--- What to work on ---
**A)** In the Enthought grant announcement, how many packages make up the Python HPC framework?
**B)** Continue the Enthought grant announcement from the point where it stops.

Text shown: Begin

Today Enthought announced that the company has been awarded a $1M Small Business Innovation and Research grant by the United States Department of Energy to expand the capabilities of Python and NumPy for high-performance distributed computing.
The open-source Python HPC framework being developed under this Phase II SBIR will help address the growing need to easily access parallel computing resources by bringing the strengths and ease-of-use of the popular Python programming language and NumPy multidimensional arrays to high-performance and parallel computing. Comprised of three packages, the framework will address current issues hindering software computing on HPC systems: accessibility and ease-of use for non-computer scientists to leverage existing codes and resources for developing solutions, distributed array computing, and coding for node-level speed-up of computations. The first component will improve accessibility to the “The Trilinos Project”, a set of sophisticated algorithms and technologies used for solving large-scale, complex physics, engineering and scientific problems, such as those encountered in ocean modeling, Formula 1 race car design, nuclear engineering, digital dentistry and medical imaging. By wrapping key Trilinos packages in Python, a barrier-to-entry to Trilinos is removed for Python developers.

Text shown: End
Material shown: Begin

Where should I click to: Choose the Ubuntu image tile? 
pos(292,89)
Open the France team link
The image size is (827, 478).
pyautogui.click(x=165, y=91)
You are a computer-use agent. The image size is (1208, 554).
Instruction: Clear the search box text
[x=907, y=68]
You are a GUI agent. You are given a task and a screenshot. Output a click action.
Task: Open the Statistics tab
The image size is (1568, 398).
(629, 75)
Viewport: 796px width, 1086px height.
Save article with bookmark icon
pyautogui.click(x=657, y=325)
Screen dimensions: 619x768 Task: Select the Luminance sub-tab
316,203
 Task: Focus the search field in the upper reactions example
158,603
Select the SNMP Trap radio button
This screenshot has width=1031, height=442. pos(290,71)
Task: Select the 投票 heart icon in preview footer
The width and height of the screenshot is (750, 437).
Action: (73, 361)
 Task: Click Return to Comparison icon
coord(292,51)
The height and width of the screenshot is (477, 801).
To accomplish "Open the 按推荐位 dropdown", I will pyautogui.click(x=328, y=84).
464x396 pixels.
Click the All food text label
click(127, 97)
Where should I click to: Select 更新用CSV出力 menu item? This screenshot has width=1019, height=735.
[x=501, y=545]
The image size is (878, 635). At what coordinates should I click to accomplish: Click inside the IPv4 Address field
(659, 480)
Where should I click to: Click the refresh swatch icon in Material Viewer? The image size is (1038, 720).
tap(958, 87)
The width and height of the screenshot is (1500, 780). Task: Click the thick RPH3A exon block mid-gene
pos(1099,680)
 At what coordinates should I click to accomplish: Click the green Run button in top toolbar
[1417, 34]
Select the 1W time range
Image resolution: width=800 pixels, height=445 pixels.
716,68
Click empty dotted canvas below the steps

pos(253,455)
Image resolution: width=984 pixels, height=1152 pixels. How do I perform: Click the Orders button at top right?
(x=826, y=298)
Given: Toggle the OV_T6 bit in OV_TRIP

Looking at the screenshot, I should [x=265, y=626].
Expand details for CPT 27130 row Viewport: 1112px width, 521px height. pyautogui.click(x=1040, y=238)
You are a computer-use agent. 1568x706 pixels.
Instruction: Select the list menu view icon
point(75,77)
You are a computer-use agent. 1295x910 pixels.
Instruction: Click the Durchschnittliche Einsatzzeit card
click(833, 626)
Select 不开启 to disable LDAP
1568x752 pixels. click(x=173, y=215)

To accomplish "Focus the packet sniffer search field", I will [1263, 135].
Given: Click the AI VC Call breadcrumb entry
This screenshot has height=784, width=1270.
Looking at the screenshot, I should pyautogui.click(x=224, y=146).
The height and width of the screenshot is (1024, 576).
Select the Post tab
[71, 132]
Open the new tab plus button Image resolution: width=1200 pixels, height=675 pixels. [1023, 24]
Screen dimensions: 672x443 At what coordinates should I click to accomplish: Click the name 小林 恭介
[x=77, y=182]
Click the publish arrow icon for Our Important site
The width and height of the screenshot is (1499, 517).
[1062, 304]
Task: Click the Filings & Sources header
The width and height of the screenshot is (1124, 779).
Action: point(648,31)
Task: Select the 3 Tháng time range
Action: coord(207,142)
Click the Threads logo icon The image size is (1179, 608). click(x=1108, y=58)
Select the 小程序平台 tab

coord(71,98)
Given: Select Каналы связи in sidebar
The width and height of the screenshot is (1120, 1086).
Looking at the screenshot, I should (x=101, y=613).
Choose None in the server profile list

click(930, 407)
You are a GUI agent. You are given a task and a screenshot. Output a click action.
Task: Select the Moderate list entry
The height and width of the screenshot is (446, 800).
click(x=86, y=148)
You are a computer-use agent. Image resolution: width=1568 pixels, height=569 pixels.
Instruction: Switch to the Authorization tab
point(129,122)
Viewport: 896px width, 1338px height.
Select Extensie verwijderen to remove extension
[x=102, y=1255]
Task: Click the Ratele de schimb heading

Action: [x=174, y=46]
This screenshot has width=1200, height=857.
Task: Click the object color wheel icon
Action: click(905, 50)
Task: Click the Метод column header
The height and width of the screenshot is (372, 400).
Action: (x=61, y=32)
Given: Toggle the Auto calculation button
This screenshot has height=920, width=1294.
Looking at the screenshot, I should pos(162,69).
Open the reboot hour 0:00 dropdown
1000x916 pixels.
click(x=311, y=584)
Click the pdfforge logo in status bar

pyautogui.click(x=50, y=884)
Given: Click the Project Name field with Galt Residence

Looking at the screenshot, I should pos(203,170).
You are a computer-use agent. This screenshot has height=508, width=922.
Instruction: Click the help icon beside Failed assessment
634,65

Material shown: End

--- Exercise results ---
**A)** Three packages.

**B)**
These Trilinos packages, developed primarily at Sandia National Laboratories, allow scientists to solve partial differential equations and large linear, nonlinear, and optimization problems in parallel, from desktops to distributed clusters to supercomputers, with active research on modern architectures such as GPUs,” states Bill Spotz, senior research scientist at Sandia. “This next phase of the project will improve and continue to expand these PyTrilinos interfaces, making Trilinos easier to use.” Spotz will lead the PyTrilinos effort for the Python HPC framework.